Gece evi basılıp ailesi ile
karakola götürülüp günlerce işkence görmüş. Meslekten atılıp 6,5 yıl hiçbir kamu işinde çalışmasına izin verilmemiş. Yıllar sonra
Danıştay kararı ile çok sevdiği mesleğine dönen Ay, şimdi referandumda o acı dolu günlerin hesabını sormak için referandumu bekliyor.
Türkiye'nin
demokrasi tarihine kara bir leke olarak geçen askeri
darbelerin binlerce
mağdurundan biri de 12
Eylül döneminde Diyarbakır'da görev yapan öğretmen
Ahmet Ay. Ahmet Ay öğretmen, yaşadığı acı günlerin öğrencileri ile darbeden birkaç gün sonra gittikleri
piknikteki bir
futbol maçı ile başladığını anlatıyor. O gün piknik alanına gelen karakol
komutanı ve askerlerle maç yapan Ay,
rakip takımda oynayan karakol komutanına çalım atmanın ve fileleri golle havalandırmanın bedelini gözaltına alınıp günlerce işkence görerek
ödemiş. Ardından da
sıkıyönetim komutanının emriyle memurluktan çıkarılmış. 6.5 yıl hiçbir kamu kurum ve kuruluşunda çalışmasına izin verilmemiş.

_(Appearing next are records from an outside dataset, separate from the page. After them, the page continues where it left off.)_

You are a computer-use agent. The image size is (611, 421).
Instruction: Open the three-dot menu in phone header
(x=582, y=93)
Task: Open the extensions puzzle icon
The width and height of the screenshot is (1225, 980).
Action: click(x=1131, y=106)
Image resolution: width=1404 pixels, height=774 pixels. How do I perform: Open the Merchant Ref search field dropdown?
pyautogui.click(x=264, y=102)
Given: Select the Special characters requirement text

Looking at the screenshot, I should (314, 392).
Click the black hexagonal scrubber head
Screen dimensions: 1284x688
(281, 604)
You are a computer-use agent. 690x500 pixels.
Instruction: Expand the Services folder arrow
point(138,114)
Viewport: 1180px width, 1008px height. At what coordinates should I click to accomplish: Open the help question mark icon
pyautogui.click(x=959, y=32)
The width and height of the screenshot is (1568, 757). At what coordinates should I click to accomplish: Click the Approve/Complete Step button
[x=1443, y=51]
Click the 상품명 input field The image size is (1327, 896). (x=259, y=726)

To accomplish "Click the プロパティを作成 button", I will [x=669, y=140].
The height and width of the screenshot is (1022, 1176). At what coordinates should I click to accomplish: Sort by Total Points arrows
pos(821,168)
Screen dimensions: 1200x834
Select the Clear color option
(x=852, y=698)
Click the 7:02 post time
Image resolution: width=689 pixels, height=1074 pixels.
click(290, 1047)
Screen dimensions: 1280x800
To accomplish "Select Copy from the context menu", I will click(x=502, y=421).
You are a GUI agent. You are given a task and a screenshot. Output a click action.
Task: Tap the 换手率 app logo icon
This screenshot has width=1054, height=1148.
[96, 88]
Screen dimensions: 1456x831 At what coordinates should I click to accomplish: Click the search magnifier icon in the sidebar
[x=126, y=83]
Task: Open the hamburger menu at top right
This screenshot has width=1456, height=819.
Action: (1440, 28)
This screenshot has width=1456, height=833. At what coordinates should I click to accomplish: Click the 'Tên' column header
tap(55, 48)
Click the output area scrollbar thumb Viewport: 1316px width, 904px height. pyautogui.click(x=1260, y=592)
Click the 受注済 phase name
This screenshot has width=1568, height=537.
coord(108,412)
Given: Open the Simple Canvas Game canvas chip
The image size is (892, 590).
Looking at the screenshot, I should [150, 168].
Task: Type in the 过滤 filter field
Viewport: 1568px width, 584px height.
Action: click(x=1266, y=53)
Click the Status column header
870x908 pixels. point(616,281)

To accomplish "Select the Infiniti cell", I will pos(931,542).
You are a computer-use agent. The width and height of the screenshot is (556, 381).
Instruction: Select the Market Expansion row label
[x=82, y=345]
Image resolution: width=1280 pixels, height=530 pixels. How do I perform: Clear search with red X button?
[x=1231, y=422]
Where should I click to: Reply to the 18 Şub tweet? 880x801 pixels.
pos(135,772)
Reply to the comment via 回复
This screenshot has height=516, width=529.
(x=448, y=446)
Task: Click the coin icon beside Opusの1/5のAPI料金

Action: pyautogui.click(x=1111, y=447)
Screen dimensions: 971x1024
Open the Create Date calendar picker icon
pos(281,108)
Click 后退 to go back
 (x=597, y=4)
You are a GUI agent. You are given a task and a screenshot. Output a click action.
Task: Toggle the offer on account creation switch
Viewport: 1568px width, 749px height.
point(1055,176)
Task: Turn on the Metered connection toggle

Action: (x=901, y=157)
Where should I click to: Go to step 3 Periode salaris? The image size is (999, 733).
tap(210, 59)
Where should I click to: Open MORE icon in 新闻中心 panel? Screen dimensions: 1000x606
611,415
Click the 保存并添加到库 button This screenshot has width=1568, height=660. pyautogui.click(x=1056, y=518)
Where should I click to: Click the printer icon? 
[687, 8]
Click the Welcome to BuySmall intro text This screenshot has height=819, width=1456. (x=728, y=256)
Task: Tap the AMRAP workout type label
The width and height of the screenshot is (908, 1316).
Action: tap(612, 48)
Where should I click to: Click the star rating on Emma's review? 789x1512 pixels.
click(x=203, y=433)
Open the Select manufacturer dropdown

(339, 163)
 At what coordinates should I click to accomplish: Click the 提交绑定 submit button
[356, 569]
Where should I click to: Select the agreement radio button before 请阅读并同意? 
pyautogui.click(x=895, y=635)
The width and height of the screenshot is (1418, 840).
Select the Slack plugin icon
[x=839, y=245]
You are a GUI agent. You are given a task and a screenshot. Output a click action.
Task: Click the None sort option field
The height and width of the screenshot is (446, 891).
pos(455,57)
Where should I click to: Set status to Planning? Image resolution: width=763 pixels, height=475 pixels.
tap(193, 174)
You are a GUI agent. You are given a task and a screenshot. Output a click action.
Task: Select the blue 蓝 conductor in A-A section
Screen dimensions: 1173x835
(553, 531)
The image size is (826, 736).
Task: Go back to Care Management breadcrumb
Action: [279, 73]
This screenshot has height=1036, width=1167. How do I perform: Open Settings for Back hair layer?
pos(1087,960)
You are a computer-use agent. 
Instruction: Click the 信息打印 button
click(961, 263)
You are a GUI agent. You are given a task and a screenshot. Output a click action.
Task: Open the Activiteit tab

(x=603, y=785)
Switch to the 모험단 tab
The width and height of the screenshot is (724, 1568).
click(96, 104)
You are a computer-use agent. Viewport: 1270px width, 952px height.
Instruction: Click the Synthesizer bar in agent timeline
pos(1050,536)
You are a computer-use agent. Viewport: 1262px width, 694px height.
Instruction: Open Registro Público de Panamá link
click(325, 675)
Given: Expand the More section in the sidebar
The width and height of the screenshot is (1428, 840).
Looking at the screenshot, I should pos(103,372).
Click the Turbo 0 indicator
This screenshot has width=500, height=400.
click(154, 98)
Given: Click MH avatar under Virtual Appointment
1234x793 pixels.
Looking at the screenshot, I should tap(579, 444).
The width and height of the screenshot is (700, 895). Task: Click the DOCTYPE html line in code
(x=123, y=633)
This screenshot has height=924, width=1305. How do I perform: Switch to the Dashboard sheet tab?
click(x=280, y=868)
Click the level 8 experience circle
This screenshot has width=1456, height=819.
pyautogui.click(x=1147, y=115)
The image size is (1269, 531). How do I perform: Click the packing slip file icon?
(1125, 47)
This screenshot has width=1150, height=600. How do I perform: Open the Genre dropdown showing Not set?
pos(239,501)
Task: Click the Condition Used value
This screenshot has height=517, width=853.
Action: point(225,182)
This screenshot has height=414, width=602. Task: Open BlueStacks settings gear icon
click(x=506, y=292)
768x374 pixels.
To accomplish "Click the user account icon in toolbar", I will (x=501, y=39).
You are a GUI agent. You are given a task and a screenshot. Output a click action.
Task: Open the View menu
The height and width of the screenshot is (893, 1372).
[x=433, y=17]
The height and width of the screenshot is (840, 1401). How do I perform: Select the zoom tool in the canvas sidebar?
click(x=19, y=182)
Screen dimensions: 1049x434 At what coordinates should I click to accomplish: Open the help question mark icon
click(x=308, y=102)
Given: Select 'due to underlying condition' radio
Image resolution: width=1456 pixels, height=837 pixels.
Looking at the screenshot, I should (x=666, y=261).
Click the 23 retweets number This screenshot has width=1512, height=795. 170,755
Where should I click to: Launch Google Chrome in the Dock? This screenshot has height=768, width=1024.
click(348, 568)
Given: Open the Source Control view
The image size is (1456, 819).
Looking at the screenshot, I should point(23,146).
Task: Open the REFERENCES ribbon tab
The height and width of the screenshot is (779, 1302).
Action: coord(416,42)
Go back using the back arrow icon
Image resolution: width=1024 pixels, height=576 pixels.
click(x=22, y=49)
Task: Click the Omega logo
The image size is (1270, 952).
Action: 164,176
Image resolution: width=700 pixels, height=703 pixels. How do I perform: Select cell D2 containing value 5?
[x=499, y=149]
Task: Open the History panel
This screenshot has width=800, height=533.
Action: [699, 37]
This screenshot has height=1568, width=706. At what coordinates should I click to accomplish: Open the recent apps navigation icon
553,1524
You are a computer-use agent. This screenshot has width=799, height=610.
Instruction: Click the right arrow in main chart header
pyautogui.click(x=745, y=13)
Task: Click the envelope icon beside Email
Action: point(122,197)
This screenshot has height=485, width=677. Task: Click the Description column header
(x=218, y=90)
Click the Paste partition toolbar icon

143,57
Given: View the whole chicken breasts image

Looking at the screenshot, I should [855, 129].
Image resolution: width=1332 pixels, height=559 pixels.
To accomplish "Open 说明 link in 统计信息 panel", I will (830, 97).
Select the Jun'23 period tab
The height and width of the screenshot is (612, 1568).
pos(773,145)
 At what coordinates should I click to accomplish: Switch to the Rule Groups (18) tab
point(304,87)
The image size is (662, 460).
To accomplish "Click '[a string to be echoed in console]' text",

Askerlerin o yıllarda kendisi gibi binlerce kişiyi yok yere mağdur ettiğini belirten Ay, demokrasiye olan inancından dolayı darbecilerin bir gün
hesap vereceği umuduyla yaşadığını anlatıyor. Ay, "Düşünün dostane bir ortamda top oynuyorsunuz. Ve oyun gereği gol atıyorsunuz. Bunun cezasını da 6,5 yıl çekiyorsunuz. Üstelik gelip oyuna dahil olanlar seni cezalandırıyor. Bana ceza veren kişi benim gibi kamu görevlisiydi, tek özelliği cuntadan güç alıyor olmasıydı." diyor.
6-4 kazandıkları maçın bedelini 6,5 yıl çok sevdiği mesleğinden uzak kalarak ödediğini belirten Ay, o günlerde yaşadıklarını şöyle anlatıyor:
"
Öğretmenlerin öne geçmesini hazmedemeyen komutan, giderek sertleşti,
tekme atmaya başladı. Biz de, 'sayın komutan lütfen yapmayın' diye ricada bulunduk. Kısa süre daha oynadık, ben bir gol attım. Komutan sinirlenip maçı terk etti. 'Sen
akşam görürsün' dedi, gitti. Akşam karakol komutanı ile bir tim asker evimizi bastı. Beni ve ailemi karakola götürdüler. Karakolda gece 01'den 04'e kadar dayak-işkence devam etti. Bu sırada bayılmışım. Bir gün sonra hastaneye yatırdılar. Gece saat 12.00'den sonra hastaneden aldılar tekrar karakola götürdüler işkence yapmaya devam ettiler. Israrla, 'söyle ve anlat' diyorlar. Ben de anlatacak bir şeyimin olmadığını söylüyorum, tekrar dayak, tekrar işkence... Daha sonra
mahkemeye sevk ettiler. Mahkeme, kavuşturmaya yer olmadığına karar verdi. Buna rağmen sıkıyönetim komutanlığının emriyle memurluk,
öğretmenlik yapamadım. 6,5 yıl yasaklı kaldım. 6,5 yıl boyunca hiçbir kamu kuruluşunda çalıştırılmadım. Daha sonra
ANAP iktidarı döneminde Danıştay kararıyla mesleğime döndüm."
"DEDEMİN FOTOĞRAFI HUMEYNİ'YE BENZİYOR DİYE BABAMI SÜRGÜN ETTİLER"
Ahmet Ay, askerlerin evlerinde yaptığı aramada duvarda asılı dedesinin fotoğrafını '
İran lideri Humeyni' diye
rapor ettiklerini anlatıyor. Bu raporun babasının
sürgün edilmesine yol açtığını kaydeden Ay, "Babam hemen
itiraz etti, 'bu benim babamdır' dedi. Bunun üzerine babamı farklı bir örgüte yakın olabileceği gerekçesiyle gözaltına aldılar. Benim ve babamın hiçbir suçu yoktu. Babam yıllarca imamlık yapmış tanınmış biriydi. Bingöl'ün Genç ilçesinin bir köyüne sürgün ettiler. Ömrünün sonuna kadar o köyde kaldı." diye konuştu.
Darbe döneminde cunta anayasası için yapılan referandumda Bingöl'ün yüzde 90 gibi farkla 'hayır' dediğini hatırlatan Ay, askerlerin bu sonuç nedeniyle babasını sürgün ettiğine inanıyor.